Uma série de filmes populares têm mostrado o espantoso fenômeno do pôr e incubar ovos pelas tartarugas marinhas. A fêmea sai da água, arrasta-se até um ponto seguro na praia que a maré não alcança, cava um buraco, deposita centenas de ovos, cobre-os e volta para o mar. Passados dezoito dias, uma turba de minúsculas tartarugas sai andando pela areia e, como corredores ao ser dado o tiro de partida, correm para a forte rebentação tão rapidamente quanto podem, enquanto as gaivotas descem ruidosas para apanhá-las.
Não se poderia desejar uma representação mais vívida da espontaneidade e da busca do ainda-não-visto. Não se trata aqui de um aprendizado por tentativa e erro; tampouco aquelas coisinhas minúsculas têm medo das grandes ondas. Elas sabem que precisam apressar-se, sabem como fazê-lo e sabem exatamente para onde estão indo. E finalmente, quando entram no mar, sabem de imediato como nadar e que precisam nadar.

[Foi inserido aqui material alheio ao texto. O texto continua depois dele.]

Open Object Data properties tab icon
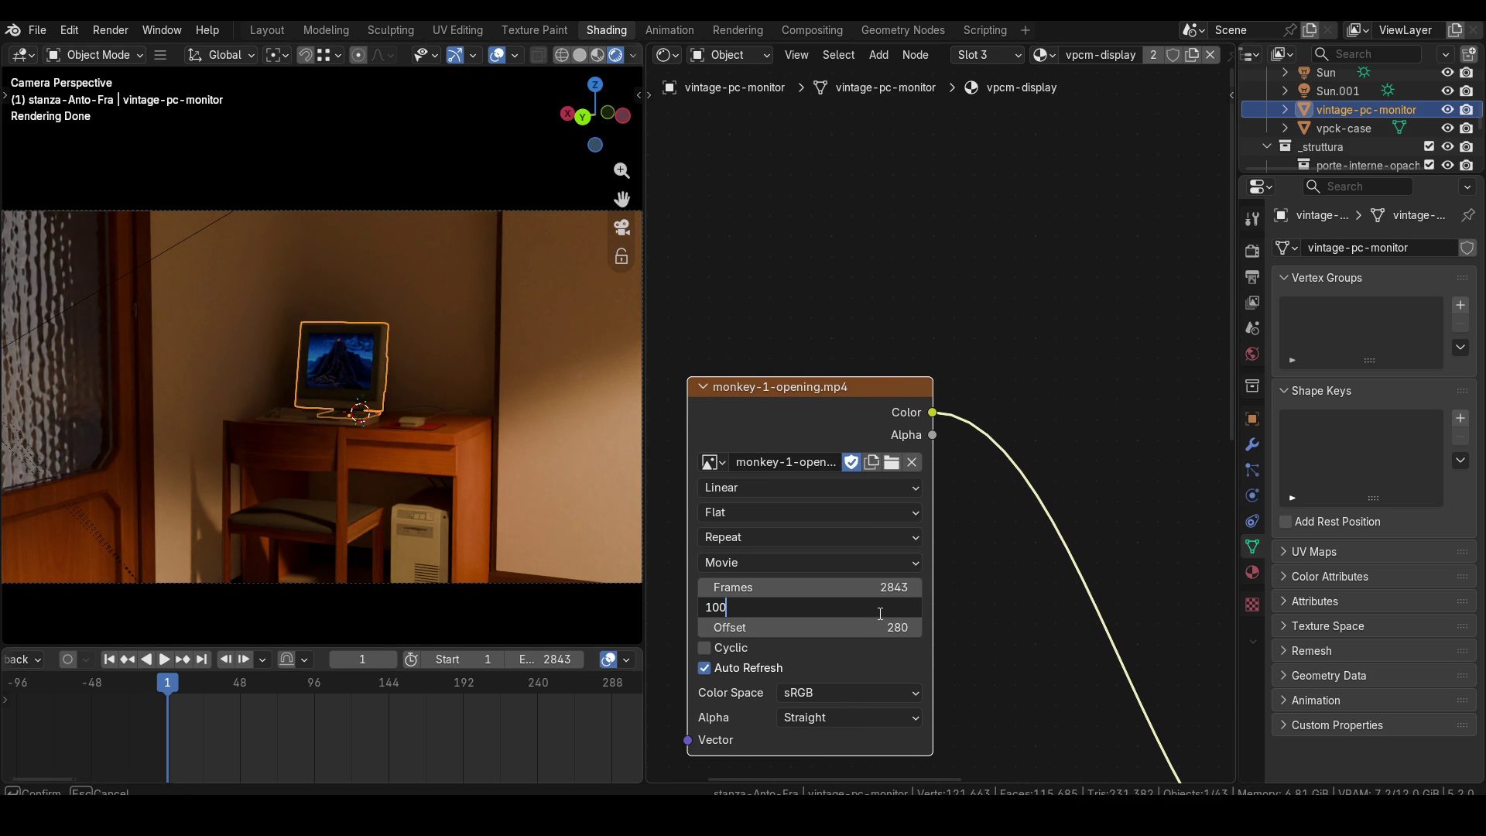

Os estudiosos do comportamento animal cunharam o termo "mecanismo liberador inato" (IMR = innate releasing mechanism), para designar a estrutura herdada do sistema nervoso que permite ao animal reagir diante de uma situação jamais vivida anteriormente, e denominam "estímulo sinal" ou "liberador" ao fator desencadeante da reação. É óbvio que a criatura viva que reage a tal sinal não pode ser o indivíduo, já que este não teve nenhum conhecimento prévio do objeto ao qual está reagindo. O sujeito que reconhece e reage é, antes, algum tipo de trans ou superindivíduo, habitando e movendo a criatura viva. Não vamos especular aqui sobre a metafísica deste mistério; pois, como Schopenhauer sabiamente observa em seu ensaio sobre O Propósito da Natureza, "estamos imersos em um mar de mistérios inescrutáveis, sem saber nem compreender o que nos rodeia e tampouco a nós mesmos". Os pintinhos, que mal saídos de suas cascas já correm em busca de proteção quando se avizinha um falcão, não fazem o mesmo ante uma gaivota, um pato, uma garça ou uma pomba. E mais ainda, se fizermos sobrevoar por cima de um galinheiro um falcão de madeira preso à ponta de um arame, os pintinhos reagirão como se ele fosse verdadeiro, ao passo que se movimentarmos esse simulacro como se voasse para trás, os pintinhos não reagirão.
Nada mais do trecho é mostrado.